Almandine, also known incorrectly as almandite, is a species of mineral belonging to the garnet Group. The name is a corruption of alabandicus, which is the name applied by Pliny the Elder to a stone found or worked at Alabanda, a town in Caria in Asia Minor. Almandine is an iron alumina garnet, of deep red color, inclining to purple. It is frequently cut
with a convex face, or en cabochon, and is then known as carbuncle. Viewed through the
spectroscope in a strong light, it generally shows three characteristic absorption bands. Almandine is one end-member of a
mineral solid solution series, with the other end member being the garnet
pyrope. The almandine crystal formula is:
Fe3Al2(SiO4)3. Magnesium substitutes for
the iron with increasingly pyrope-rich composition.
Almandine occurs rather abundantly in the gem-gravels of Sri Lanka, whence it has sometimes
been called Ceylon-ruby.

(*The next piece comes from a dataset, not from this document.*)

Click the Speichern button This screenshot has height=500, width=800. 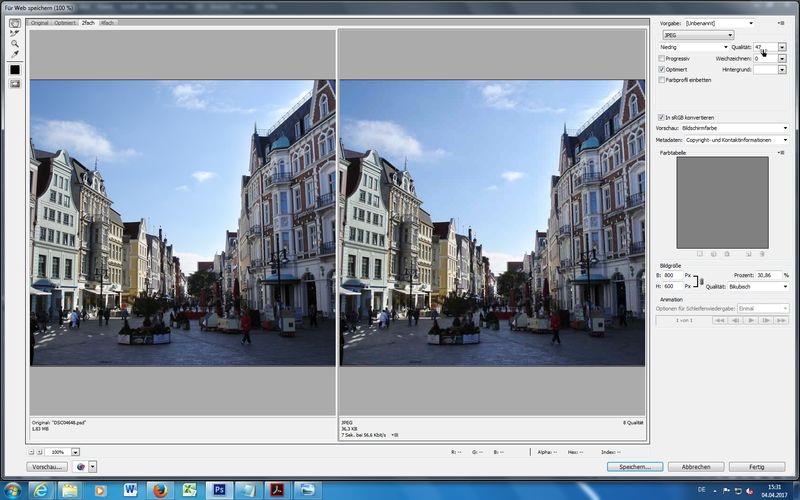[x=634, y=466]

When the color inclines to a violet tint, the stone is often called Syrian garnet, a name said to be
taken from Syriam, an ancient town of Pegu. Large deposits of fine almandine-garnets were found, some years ago, in the Northern
Territory of South Australia, and were at first taken for rubies and thus they were known in
trade for some time afterwards as Australian rubies.

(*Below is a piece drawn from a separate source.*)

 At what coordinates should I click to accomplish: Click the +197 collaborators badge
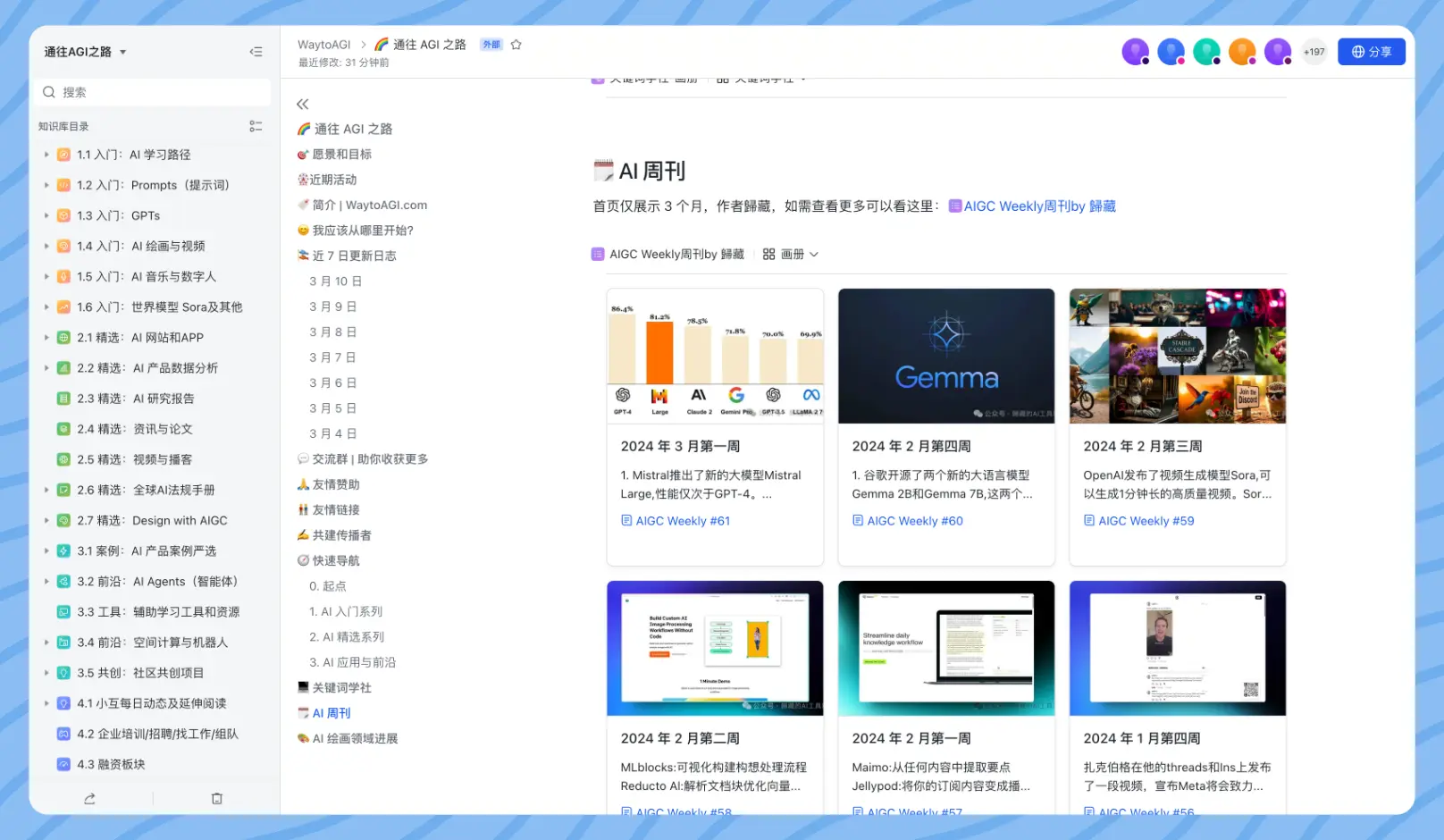click(x=1314, y=52)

Almandine is widely distributed. Fine rhombic dodecahedra occur in the schistose rocks of the Zillertal, in Tyrol, and are sometimes cut and
polished. An almandine in which the ferrous oxide is replaced partly by magnesia is found at Luisenfeld in German East Africa. In
the United States there are many localities which yield almandine. Fine crystals of
almandine embedded in mica-schist occur near Fort Wrangell in Alaska. The coarse varieties of almandine are often crushed for use as an abrasive agent.